Thursday, August 04, 2011

on two strikes for Congress

After the debate has settled down on the Debt Crisis, maybe Congress will begin to consider that it left important parts out of two pieces of legislation: the health bill and the treaty on the debt. (I call it a treaty because there was a war going on there between the corporatocracy and the people and the corporatocracy won. Someday the Supreme Court is going to have to change that more than a century ruling that makes a corporation equal to me and other individual people for political and other purposes when it is obvious they are not; people must take responsibility for their actions--corporations do not). Going back to the two strikes: On the health bill, Congress failed to include a public option. Instead, as it did with Medicare drug negotiations, it left things up to the private side of our world and we're going to get stuck with the costs. The pharmaceutical companies make big bucks on us older folks because Medicare cannot negotiate lower prices. And in the debt treaty Congress omitted raising taxes on people making more than $200,000/$250,000. What nobody seems to recognize is that taxes are what makes the government run. In the "Good Old 'Golden' Ages", tariffs paid for much of the government. Today, with free trade, tariffs don't bring in enough to do the job. (An increase in tariffs in 1930 is considered one cause of the depth of the Great Depression). So taxes were developed on income. And payroll taxes have been contentious since.
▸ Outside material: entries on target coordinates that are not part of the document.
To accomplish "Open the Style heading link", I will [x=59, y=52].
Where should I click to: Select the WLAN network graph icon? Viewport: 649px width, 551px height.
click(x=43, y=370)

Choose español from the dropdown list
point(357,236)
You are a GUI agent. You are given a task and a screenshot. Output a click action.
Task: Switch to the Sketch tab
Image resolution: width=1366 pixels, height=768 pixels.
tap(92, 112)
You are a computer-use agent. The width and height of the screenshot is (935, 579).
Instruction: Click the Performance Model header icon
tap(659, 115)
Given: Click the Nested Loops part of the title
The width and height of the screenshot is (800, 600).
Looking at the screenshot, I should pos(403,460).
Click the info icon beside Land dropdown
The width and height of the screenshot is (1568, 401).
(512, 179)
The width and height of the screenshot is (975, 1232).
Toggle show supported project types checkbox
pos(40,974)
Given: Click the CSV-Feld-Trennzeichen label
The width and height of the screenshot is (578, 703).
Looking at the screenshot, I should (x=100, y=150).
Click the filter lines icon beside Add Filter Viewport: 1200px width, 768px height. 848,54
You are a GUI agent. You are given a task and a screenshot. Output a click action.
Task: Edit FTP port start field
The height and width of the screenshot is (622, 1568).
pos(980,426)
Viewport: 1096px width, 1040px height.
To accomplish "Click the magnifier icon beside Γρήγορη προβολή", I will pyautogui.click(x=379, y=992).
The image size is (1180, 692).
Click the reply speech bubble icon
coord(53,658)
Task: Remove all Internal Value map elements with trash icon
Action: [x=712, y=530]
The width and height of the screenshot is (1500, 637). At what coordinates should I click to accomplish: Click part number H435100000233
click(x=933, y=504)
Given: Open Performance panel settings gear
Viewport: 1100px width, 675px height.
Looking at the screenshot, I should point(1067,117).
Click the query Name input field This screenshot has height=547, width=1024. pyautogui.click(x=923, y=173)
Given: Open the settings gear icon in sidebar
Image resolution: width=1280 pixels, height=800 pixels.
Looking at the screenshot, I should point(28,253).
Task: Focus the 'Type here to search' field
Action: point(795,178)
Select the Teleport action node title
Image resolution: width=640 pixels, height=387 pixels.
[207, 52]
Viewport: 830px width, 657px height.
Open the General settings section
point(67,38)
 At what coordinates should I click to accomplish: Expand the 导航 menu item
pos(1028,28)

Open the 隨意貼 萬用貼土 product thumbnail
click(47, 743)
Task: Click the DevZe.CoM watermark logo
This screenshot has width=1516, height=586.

But raising taxes would be less disastrous to the national economy than cutting benefits or payrolls to government employees and those who get federal tax money. To bring the economy back, we need to have people buying things. Only when the demand increases and consumers have to wait too long for service does a business person consider adding to payroll. Any business person who depends on his or her tax bill to determine when to hire and fire will be out of business sooner rather than later. We need the government spending. And if paying the debt then requires tax increases, so be it. The way it is now, only the common person will suffer as he did before the 1930s.